## ENTRIES PROVIDED

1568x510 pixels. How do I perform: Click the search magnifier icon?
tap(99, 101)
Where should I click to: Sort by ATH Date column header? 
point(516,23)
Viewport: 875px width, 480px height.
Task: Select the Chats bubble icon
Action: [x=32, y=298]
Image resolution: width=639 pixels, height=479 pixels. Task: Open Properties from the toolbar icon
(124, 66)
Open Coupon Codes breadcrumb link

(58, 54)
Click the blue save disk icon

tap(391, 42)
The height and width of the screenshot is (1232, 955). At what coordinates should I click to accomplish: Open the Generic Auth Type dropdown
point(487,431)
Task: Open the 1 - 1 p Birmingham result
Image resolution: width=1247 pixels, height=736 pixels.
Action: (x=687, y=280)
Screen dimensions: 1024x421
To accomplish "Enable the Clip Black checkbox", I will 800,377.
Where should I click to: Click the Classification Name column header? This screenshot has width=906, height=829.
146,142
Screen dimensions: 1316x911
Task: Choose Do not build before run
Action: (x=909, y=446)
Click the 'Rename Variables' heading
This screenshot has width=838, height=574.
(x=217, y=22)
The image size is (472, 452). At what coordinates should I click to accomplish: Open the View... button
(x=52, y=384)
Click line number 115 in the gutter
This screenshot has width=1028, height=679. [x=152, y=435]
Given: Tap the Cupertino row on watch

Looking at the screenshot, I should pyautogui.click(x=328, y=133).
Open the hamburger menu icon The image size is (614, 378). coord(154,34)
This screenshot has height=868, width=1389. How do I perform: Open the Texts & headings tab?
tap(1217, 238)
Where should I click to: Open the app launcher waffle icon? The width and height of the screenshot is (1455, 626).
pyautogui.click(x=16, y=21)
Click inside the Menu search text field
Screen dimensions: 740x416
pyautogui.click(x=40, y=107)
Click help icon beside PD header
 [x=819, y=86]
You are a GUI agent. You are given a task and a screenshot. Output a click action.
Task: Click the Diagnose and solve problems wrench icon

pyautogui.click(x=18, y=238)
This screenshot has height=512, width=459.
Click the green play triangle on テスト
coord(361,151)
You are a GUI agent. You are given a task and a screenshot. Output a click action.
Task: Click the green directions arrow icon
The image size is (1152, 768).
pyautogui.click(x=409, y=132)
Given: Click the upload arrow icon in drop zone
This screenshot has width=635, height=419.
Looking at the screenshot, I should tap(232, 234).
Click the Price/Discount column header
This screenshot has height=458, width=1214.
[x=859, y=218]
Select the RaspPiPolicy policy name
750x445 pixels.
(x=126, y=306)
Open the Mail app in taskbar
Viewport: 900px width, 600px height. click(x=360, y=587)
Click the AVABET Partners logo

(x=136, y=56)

## YOUR OBJECTIVE
All lines of the listing that contain the word "arrow" should be copied out.

## EXPECTED OUTPUT
Task: Click the green directions arrow icon
Given: Click the upload arrow icon in drop zone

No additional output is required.